-- BEGIN Excerpted records --

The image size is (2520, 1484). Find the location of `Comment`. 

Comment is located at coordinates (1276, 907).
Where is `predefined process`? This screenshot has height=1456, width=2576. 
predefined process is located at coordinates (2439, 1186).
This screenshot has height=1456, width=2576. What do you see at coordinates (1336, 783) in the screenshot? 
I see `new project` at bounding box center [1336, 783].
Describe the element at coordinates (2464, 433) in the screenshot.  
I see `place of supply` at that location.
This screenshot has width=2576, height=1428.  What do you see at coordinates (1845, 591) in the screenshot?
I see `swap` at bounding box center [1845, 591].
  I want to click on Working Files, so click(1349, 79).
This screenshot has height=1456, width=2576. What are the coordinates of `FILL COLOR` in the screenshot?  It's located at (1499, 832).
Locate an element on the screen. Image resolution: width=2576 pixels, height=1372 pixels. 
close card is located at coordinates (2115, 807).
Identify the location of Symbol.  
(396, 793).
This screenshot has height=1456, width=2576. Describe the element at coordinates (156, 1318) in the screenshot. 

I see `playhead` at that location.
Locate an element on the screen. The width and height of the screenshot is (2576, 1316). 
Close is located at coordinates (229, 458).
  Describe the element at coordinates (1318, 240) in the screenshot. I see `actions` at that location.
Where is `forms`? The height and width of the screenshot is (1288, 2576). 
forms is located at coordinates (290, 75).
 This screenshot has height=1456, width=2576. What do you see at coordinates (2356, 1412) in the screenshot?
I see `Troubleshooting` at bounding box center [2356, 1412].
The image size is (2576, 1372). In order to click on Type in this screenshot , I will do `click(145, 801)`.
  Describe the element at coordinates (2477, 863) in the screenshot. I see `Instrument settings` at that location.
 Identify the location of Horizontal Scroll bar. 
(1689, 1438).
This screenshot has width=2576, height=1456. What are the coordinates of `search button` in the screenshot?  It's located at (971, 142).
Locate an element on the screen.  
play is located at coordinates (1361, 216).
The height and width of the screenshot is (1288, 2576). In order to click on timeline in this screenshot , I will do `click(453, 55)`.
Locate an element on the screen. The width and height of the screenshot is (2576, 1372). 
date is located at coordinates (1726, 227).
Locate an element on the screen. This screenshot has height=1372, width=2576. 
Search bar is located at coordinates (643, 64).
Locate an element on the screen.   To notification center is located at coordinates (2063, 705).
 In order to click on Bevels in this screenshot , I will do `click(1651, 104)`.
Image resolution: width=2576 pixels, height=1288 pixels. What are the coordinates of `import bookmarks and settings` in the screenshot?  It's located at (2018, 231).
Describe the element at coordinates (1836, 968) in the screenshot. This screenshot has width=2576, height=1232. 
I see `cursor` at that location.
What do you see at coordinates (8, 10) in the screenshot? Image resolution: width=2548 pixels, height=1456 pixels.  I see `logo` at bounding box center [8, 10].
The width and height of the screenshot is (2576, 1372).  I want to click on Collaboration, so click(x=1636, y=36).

-- END Excerpted records --

Goal: Copy the material above word for word, from its first line to its last.

Result for this exercise:
The image size is (2520, 1484). Find the location of `Comment`. 

Comment is located at coordinates (1276, 907).
Where is `predefined process`? This screenshot has height=1456, width=2576. 
predefined process is located at coordinates (2439, 1186).
This screenshot has height=1456, width=2576. What do you see at coordinates (1336, 783) in the screenshot? 
I see `new project` at bounding box center [1336, 783].
Describe the element at coordinates (2464, 433) in the screenshot.  
I see `place of supply` at that location.
This screenshot has width=2576, height=1428.  What do you see at coordinates (1845, 591) in the screenshot?
I see `swap` at bounding box center [1845, 591].
  I want to click on Working Files, so click(1349, 79).
This screenshot has height=1456, width=2576. What are the coordinates of `FILL COLOR` in the screenshot?  It's located at (1499, 832).
Locate an element on the screen. Image resolution: width=2576 pixels, height=1372 pixels. 
close card is located at coordinates (2115, 807).
Identify the location of Symbol.  
(396, 793).
This screenshot has height=1456, width=2576. Describe the element at coordinates (156, 1318) in the screenshot. 

I see `playhead` at that location.
Locate an element on the screen. The width and height of the screenshot is (2576, 1316). 
Close is located at coordinates (229, 458).
  Describe the element at coordinates (1318, 240) in the screenshot. I see `actions` at that location.
Where is `forms`? The height and width of the screenshot is (1288, 2576). 
forms is located at coordinates (290, 75).
 This screenshot has height=1456, width=2576. What do you see at coordinates (2356, 1412) in the screenshot?
I see `Troubleshooting` at bounding box center [2356, 1412].
The image size is (2576, 1372). In order to click on Type in this screenshot , I will do `click(145, 801)`.
  Describe the element at coordinates (2477, 863) in the screenshot. I see `Instrument settings` at that location.
 Identify the location of Horizontal Scroll bar. 
(1689, 1438).
This screenshot has width=2576, height=1456. What are the coordinates of `search button` in the screenshot?  It's located at (971, 142).
Locate an element on the screen.  
play is located at coordinates (1361, 216).
The height and width of the screenshot is (1288, 2576). In order to click on timeline in this screenshot , I will do `click(453, 55)`.
Locate an element on the screen. The width and height of the screenshot is (2576, 1372). 
date is located at coordinates (1726, 227).
Locate an element on the screen. This screenshot has height=1372, width=2576. 
Search bar is located at coordinates (643, 64).
Locate an element on the screen.   To notification center is located at coordinates (2063, 705).
 In order to click on Bevels in this screenshot , I will do `click(1651, 104)`.
Image resolution: width=2576 pixels, height=1288 pixels. What are the coordinates of `import bookmarks and settings` in the screenshot?  It's located at (2018, 231).
Describe the element at coordinates (1836, 968) in the screenshot. This screenshot has width=2576, height=1232. 
I see `cursor` at that location.
What do you see at coordinates (8, 10) in the screenshot? Image resolution: width=2548 pixels, height=1456 pixels.  I see `logo` at bounding box center [8, 10].
The width and height of the screenshot is (2576, 1372).  I want to click on Collaboration, so click(x=1636, y=36).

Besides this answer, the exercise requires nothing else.